Ce la faccio! Dall’altra parte una spaccatura profonda circa 3 metri e a forma di una grossolana “T”. La gamba della “T” e’ di fronte a me, le sue braccia a destra ed a sinistra. Gli scavi sono gia’ in corso nel braccio destro della “T”. Martina per ora e’ addetta allo smaltimento della terra che gli mandano gli scavatori dentro una cofana.
Finalmente riesco a scendere e a vedere da vicino. Gli scavatori, al momento Giuseppe e Leandro , sono dietro uno stretto pertugio a tirare fuori terra. Da questa parte ci sono Martina ed Irene a smaltire il tutto.
Visto che poco posso fare per aiutare mi metto a gironzolare facendo foto.
Giuseppe interrompe gli scavi, deve andare a fare una cosa per conto suo. Arrampica per passare il largo diaframma che ci separa dallo sgrottamento principale. Quando torna, stabiliamo che rimarra’ sulla cengia. Dobbiamo iniziare a portare la terra scavata di fuori e sara’ lui a farlo.
Il lavoro riprende alacremente, dentro si scava, qualcuno prende la cofana piena di terra e la aggancia alla corda che viene recuperata da Giuseppe per essere gettata dall’altra parte, verso l’ingresso. In tutto questo, decido di aprire un altro fronte di scavo dall’altro lato, in fondo al braccio sinistro della famosa “T”. Quando mi stanco faccio cambio con Irene, lei a scavare al nuovo punto, io a fare la spola per passare la cofana dagli scavatori a Giuseppe e viceversa.
In zona scavi i cambi alle varie mansioni si susseguono con buona frequenza, c’e’ sempre da fare per tutti. Giuseppe rimane in alto e continua a tirare su le cofane piene di terra.
Le attrezzature le abbiamo appese agli spuntoni di roccia per non infangarle piu’ del necessario.
Mentre ero al “ritiro cofane”, approfittando delle attese, ho iniziato a demolire a mazzettate un fastidioso arco di roccia che si frappone tra chi scava e chi riceve le cofane piene per farle poi tirar su dal solito, paziente, Giuseppe. Leandro, ha visto il mio lavoro e si e’ appassionato. Eccolo mentre martella sulla roccia con grande impegno.
La roccia inizia a vibrare sonoramente, dai che togliamo questo impiccio!
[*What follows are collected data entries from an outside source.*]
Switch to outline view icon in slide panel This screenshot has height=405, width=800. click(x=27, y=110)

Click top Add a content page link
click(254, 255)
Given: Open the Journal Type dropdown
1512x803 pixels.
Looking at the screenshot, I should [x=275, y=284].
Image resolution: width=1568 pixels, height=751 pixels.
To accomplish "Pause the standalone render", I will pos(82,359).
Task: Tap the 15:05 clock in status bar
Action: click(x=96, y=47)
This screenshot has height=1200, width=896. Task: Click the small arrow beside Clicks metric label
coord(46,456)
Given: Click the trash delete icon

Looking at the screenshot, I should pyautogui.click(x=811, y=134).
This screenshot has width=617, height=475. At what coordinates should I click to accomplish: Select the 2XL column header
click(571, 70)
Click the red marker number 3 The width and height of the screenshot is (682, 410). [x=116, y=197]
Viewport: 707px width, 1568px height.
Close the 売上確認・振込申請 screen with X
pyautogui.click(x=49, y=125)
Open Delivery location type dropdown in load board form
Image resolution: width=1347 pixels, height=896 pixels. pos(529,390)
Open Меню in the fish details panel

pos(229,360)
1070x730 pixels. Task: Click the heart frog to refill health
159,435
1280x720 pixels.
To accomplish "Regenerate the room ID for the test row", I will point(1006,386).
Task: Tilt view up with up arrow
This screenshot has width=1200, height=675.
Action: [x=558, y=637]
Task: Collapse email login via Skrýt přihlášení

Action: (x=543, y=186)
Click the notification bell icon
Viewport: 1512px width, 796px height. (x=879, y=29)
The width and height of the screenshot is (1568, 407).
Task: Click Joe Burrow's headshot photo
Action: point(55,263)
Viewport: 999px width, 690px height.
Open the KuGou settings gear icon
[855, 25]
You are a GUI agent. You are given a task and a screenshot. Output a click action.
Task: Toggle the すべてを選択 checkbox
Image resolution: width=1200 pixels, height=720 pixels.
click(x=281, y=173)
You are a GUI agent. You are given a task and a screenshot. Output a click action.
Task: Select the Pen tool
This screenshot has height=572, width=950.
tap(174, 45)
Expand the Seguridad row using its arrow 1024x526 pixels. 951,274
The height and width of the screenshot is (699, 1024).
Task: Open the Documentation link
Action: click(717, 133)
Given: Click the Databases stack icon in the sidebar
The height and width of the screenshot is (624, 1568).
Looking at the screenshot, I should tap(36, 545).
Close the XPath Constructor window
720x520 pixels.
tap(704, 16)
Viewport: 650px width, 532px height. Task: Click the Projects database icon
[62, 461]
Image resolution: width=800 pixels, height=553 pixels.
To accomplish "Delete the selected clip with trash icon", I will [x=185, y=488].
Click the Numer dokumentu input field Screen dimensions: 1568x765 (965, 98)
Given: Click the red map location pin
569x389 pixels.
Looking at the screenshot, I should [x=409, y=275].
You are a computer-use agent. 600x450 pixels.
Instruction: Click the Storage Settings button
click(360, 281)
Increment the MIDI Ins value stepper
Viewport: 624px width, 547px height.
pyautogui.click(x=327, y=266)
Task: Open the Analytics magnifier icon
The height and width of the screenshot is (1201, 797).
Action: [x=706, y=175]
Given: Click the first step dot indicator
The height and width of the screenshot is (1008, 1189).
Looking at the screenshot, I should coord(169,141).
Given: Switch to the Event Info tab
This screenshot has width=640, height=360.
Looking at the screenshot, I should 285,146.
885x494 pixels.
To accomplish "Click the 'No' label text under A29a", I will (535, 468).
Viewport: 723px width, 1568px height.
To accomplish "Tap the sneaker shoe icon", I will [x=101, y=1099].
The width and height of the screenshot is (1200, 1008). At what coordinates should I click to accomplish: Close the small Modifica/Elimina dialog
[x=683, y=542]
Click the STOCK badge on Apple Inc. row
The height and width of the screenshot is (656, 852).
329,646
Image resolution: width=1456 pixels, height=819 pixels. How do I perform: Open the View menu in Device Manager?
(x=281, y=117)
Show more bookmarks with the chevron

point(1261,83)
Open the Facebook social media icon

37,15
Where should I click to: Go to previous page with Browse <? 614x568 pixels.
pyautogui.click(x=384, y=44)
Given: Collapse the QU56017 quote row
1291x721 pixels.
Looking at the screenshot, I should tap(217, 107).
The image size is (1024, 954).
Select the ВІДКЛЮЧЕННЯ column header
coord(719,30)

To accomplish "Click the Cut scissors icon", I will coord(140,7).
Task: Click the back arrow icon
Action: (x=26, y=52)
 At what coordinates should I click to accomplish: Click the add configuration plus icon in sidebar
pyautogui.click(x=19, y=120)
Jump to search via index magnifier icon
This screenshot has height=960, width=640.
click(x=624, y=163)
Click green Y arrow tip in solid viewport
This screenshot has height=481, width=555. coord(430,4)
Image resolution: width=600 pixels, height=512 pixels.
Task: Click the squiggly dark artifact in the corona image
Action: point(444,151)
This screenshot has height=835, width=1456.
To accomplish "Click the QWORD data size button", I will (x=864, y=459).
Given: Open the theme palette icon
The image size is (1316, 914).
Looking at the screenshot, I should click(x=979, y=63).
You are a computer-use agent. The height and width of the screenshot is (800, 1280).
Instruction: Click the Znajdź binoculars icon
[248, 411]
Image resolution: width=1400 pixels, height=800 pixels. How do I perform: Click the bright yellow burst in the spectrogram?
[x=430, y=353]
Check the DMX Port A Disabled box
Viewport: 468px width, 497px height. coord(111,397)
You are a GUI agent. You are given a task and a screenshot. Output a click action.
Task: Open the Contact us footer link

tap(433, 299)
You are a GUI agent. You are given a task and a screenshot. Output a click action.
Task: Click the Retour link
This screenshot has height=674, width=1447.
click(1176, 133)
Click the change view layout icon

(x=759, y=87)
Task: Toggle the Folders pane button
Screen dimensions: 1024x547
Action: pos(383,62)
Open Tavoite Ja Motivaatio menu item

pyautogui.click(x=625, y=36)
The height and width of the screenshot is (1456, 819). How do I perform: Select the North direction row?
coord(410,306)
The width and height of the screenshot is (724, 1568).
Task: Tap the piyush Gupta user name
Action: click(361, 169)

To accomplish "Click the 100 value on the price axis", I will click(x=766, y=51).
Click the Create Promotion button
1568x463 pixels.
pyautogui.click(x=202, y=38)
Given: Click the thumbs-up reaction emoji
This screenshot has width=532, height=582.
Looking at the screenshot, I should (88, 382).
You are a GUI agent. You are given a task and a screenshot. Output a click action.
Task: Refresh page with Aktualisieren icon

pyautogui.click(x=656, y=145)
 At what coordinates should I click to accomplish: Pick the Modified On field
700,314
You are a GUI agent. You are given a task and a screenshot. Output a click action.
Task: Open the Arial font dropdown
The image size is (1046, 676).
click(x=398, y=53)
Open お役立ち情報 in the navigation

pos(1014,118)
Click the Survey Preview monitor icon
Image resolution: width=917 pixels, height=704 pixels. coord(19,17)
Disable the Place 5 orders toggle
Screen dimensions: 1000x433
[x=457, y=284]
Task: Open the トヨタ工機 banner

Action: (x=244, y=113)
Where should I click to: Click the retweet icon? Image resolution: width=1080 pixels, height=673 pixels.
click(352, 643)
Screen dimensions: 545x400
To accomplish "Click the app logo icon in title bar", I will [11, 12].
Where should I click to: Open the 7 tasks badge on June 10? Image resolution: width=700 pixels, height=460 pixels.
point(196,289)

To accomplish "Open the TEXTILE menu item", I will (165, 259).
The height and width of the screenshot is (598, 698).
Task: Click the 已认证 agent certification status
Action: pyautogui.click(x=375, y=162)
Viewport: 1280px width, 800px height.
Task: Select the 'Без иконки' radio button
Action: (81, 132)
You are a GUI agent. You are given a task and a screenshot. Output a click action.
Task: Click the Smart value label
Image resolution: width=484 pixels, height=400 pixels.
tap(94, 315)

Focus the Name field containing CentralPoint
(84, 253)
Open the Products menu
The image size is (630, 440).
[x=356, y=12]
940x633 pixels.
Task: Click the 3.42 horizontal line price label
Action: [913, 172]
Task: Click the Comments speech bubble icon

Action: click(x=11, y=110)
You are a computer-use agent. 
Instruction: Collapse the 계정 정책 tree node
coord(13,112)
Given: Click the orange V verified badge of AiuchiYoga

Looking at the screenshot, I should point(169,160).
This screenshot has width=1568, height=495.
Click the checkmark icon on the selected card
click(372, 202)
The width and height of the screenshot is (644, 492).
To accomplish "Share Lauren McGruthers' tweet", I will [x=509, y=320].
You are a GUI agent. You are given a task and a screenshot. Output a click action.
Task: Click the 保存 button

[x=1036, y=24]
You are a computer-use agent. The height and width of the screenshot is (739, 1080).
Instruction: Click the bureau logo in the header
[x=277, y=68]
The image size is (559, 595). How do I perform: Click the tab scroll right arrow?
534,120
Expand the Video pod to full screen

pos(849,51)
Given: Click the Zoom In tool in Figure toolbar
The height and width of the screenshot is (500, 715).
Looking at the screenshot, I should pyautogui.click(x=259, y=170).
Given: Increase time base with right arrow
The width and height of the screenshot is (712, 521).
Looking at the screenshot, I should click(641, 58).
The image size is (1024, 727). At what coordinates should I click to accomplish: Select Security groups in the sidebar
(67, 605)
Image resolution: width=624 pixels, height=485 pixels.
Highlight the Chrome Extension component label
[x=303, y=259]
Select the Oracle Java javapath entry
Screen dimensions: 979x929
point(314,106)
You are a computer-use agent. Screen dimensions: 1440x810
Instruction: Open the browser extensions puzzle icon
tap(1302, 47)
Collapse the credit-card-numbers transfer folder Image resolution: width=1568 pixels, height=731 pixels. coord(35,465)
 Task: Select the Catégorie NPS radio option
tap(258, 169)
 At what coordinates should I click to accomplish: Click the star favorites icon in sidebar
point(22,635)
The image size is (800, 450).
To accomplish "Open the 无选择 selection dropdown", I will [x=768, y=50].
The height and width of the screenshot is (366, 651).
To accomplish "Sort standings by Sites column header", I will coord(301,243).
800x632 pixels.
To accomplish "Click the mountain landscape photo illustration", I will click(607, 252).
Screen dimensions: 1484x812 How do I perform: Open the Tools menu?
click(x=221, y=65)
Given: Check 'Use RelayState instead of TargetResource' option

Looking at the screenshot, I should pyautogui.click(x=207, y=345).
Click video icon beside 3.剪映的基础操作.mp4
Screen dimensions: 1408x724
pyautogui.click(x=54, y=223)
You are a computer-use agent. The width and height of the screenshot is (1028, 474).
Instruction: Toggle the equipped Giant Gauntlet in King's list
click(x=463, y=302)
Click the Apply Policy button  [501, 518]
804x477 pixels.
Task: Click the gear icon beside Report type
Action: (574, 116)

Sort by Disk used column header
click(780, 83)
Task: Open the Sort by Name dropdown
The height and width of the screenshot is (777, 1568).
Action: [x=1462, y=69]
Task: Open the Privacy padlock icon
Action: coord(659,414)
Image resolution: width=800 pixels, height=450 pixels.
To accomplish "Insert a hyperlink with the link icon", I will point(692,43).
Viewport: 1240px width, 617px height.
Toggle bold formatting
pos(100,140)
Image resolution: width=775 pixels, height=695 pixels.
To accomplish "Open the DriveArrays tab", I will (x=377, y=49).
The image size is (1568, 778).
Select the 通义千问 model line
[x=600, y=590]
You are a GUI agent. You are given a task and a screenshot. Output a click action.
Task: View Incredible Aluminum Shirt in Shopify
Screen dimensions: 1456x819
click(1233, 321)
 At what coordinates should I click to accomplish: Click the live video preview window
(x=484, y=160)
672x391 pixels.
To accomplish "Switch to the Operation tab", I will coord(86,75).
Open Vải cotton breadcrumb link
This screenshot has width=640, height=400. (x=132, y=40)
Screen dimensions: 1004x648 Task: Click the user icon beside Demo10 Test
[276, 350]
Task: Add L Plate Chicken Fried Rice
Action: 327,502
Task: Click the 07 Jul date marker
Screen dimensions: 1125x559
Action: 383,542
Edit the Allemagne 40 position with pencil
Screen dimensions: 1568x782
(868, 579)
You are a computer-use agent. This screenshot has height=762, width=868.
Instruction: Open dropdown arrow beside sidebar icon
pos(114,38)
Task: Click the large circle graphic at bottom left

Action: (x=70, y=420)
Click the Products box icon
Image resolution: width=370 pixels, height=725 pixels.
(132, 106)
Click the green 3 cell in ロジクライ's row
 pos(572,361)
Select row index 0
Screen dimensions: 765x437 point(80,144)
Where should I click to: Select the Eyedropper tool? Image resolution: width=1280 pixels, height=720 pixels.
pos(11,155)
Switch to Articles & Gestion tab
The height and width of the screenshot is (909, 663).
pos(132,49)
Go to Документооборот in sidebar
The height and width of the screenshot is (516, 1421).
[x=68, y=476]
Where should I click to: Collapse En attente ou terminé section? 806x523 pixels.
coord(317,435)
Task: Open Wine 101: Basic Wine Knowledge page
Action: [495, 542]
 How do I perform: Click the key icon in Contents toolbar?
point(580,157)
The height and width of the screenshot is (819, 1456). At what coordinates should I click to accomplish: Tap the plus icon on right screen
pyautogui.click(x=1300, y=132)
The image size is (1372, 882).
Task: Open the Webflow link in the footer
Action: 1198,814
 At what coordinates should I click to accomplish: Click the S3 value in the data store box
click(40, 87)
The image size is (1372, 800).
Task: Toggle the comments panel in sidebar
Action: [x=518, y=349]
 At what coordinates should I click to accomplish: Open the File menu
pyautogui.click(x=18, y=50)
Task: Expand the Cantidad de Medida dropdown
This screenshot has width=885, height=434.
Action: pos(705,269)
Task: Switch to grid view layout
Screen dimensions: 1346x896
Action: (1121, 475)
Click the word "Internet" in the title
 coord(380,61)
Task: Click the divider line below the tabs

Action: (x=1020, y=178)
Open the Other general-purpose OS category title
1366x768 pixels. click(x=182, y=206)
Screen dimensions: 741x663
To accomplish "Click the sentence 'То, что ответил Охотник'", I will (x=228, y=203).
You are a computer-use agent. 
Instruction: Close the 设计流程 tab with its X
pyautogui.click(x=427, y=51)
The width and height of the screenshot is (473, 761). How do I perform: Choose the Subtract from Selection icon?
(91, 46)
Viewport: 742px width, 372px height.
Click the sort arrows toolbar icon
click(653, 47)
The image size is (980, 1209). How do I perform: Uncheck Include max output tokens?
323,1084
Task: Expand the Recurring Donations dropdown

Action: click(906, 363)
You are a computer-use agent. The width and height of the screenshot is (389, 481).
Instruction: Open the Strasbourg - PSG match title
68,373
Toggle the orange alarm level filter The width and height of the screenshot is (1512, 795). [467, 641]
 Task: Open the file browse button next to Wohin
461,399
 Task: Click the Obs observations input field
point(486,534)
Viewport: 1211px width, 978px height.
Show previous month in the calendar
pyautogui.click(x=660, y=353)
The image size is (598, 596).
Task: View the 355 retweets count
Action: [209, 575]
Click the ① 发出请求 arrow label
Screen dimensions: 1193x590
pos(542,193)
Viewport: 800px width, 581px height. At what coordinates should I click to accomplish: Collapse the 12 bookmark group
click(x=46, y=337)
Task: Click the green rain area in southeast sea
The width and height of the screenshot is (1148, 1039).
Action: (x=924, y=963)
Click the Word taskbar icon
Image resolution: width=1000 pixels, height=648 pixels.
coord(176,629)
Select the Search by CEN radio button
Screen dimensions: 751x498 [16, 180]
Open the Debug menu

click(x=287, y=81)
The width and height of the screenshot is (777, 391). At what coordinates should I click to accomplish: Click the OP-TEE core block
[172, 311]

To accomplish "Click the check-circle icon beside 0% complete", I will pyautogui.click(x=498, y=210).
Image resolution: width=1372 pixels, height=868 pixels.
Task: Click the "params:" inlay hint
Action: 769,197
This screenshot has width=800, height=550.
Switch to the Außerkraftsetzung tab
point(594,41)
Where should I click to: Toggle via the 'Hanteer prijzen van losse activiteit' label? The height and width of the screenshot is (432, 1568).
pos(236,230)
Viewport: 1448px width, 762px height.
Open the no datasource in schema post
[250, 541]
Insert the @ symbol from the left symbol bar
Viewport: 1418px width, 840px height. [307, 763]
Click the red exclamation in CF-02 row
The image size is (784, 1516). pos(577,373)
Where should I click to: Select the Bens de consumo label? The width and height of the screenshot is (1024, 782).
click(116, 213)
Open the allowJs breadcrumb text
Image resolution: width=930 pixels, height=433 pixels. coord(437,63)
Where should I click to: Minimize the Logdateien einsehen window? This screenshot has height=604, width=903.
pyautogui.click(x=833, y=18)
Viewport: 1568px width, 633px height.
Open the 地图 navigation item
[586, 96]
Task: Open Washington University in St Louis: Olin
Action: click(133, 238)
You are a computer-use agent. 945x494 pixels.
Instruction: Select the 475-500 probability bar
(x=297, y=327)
Ogni tanto le braccia dicono basta e bisogna fermarsi, ma siamo a buon punto.
Ecco Giuseppe in un momento di relax.
Nella foto non si vede bene, ma vi assicuro che le venature in rilievo nella roccia sono molto belle.
Come avrete capito, e’ un altro momento di pausa e ne approfitto per fare qualche foto.
La giornata passa cosi’, tra una scavata e l’altra. A pomeriggio inoltrato Irene decide di averne abbastanza, anche a causa di un principio di congelamento alle mani, ed esce fuori a raggiungere Gabriele. Noi rimasti continuiamo nello scavo. Lasciamo la grotta senza aver trovato una prosecuzione, ma contenti di averla avuta vinta sul fastidiosissimo arco di roccia che rendeva difficoltoso l’accesso in zona scavi. Quando usciamo e’ gia’ scuro ed inizia a fare seriamente freddo.
Fuori ritroviamo Irene e Gabriele e ce ne torniamo velocemente alla macchina.
Dopo esserci cambiati e riscaldati dobbiamo tornare alla grotta per ben 2 volte, la prima volta per recuperare il mio ombrello dimenticato all’ingresso e poi per la frontale di Leandro. Un paio di passeggiate defaticanti, tanto per smaltire l’acido lattico! Ancora una bella giornata in buona compagnia. Alla prossima.